Right now, the lib/hooks/plugins/auth/hmac.rb HMAC auth plugin can support a wide range of providers, but it could be even more flexible in the sense that it could support nearly every HMAC style auth provider. For example, right now it works with GitHub, shopify, etc providers quite well. However, other providers have different types of formats for how they provide the payload, timestamp, where it is in the headers, etc. Here is an example directly from tailscale's docs on how they do HMAC signing for webhooks:

You can verify whether an event was signed by the [webhook secret](https://tailscale.com/kb/1213/webhooks#webhook-secret) that was shared between you and Tailscale. Note this doesn't necessarily mean that an event was sent from Tailscale. Rather, it means an event was sent from an entity that has knowledge of the secret shared between you and Tailscale.
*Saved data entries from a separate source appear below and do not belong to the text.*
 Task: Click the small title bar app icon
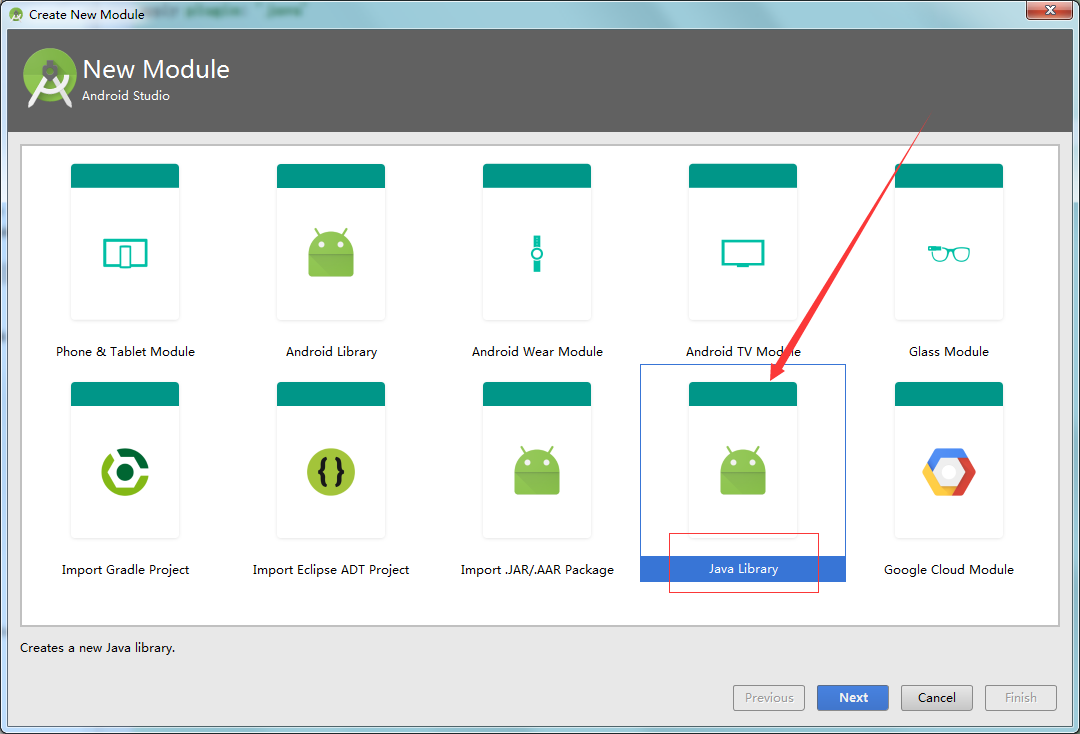pyautogui.click(x=16, y=14)
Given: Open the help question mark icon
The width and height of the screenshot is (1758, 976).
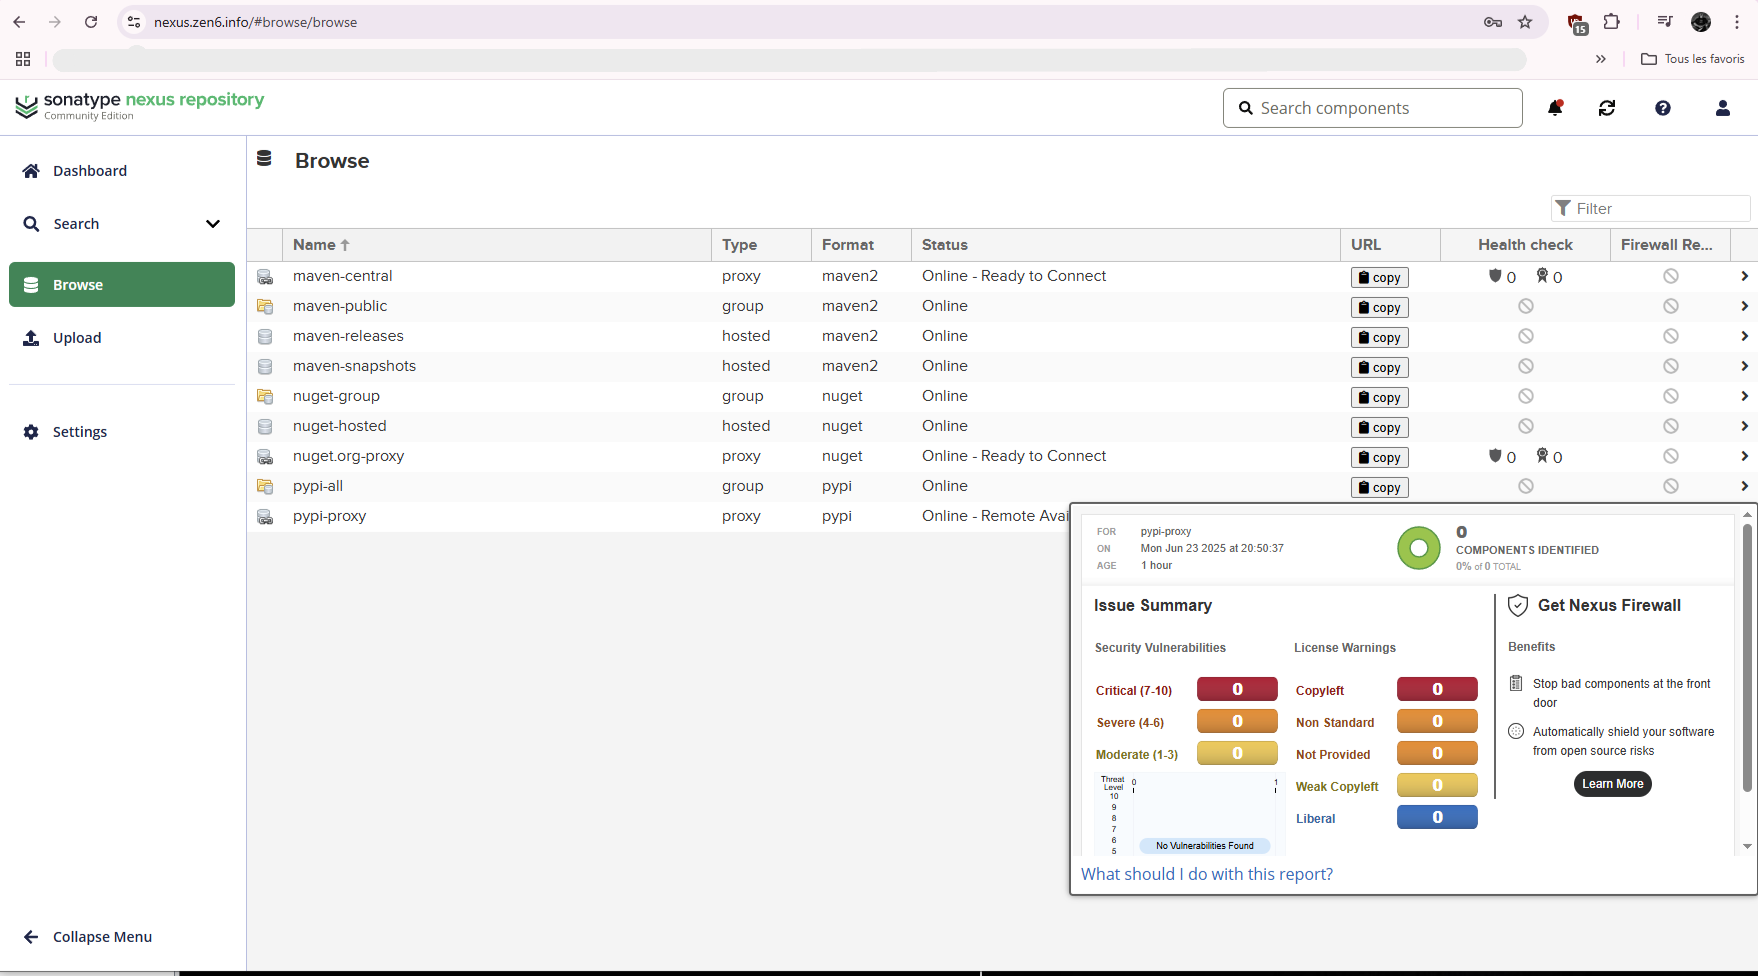Looking at the screenshot, I should click(x=1662, y=108).
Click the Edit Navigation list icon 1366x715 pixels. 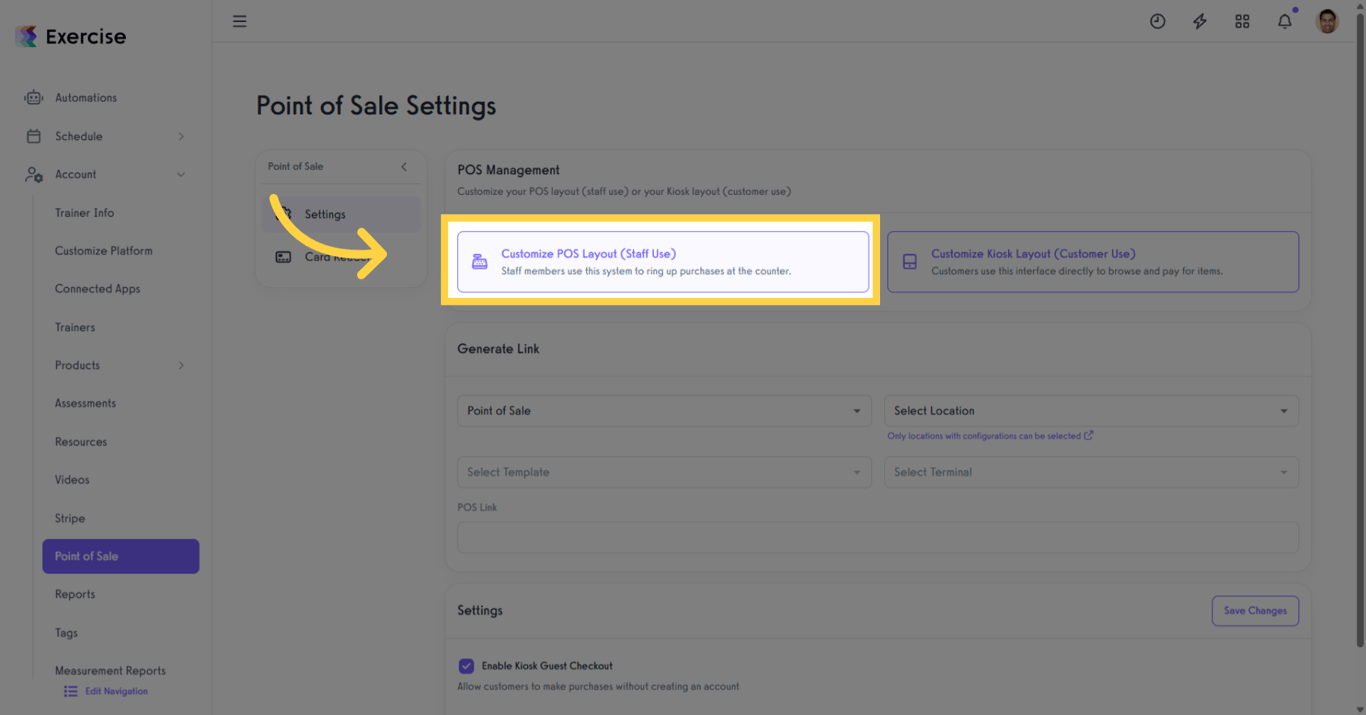pyautogui.click(x=71, y=691)
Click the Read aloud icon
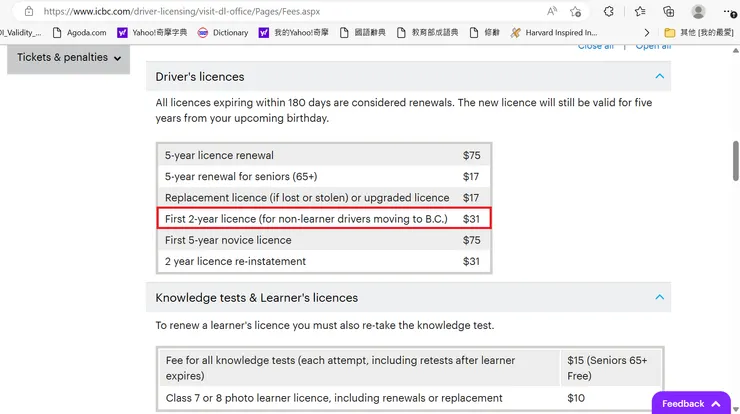Viewport: 740px width, 414px height. pos(552,11)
A event sent from Tailscale contains a Tailscale-Webhook-Signature header. The Tailscale-Webhook-Signature header includes a timestamp and a signature:


Tailscale-Webhook-Signature:t=1663781880,v1=0123456789abcdef0123456789abcdef0123456789abcdef0123456789abcdef
The timestamp, prefixed by t=, is the epoch time in seconds when the event occurred. The signature, prefixed by v1=, is a hash-based message authentication code (HMAC) using SHA-256. The only supported scheme for the signature is v1.

Most modern programming languages provide libraries for computing and comparing HMACs. The following flow describes how to verify a signature.

Parse the event timestamp and signature from the Tailscale-Webhook-Signature header.

Using the , character as the separator, split the Tailscale-Webhook-Signature data into a list of elements. Then, using the = character, split each element to get two key-value pairs. The first key is t, with the event timestamp as its value. The second key is v1, with the event signature as its value.

Compare the event timestamp (the value for t) with the current time. For example, if your verification process acts on events as soon as they are received, and if the event time is more than 5 minutes prior to the current time, you might consider the event as a replay attack.

Create a string, string_to_sign, to sign by concatenating:

The timestamp (the value of t) represented as a string.
The . character.
The decoded event request body. Note this is in the request itself, not in the Tailscale-Webhook-Signature header. The request body contains the encoded [events payload](https://tailscale.com/kb/1213/webhooks#events-payload), you need to decode the request body for signing purposes.
Compute the signature of string_to_sign.

Create an HMAC with the SHA256 hash function. Use your webhook secret for the signing key, and use string_to_sign as the message to sign.

Use an HMAC compare function to compare the signature in the Tailscale-Webhook-Signature header (the value of v1) with the signature you created in the previous step. If they are not identical, that indicates the event's payload was not signed by your webhook's secret, and the event should not be considered an event sent from Tailscale.

As you can see, the existing HMAC auth library that this project provides is quite robust, but we should investigate ways to expose some of the internal HMAC components to make them more reusable for writing custom hmac style auth plugins or even make it so that our HMAC auth style core plugin is highly flexible and can support this tailscale provider and even more in the future.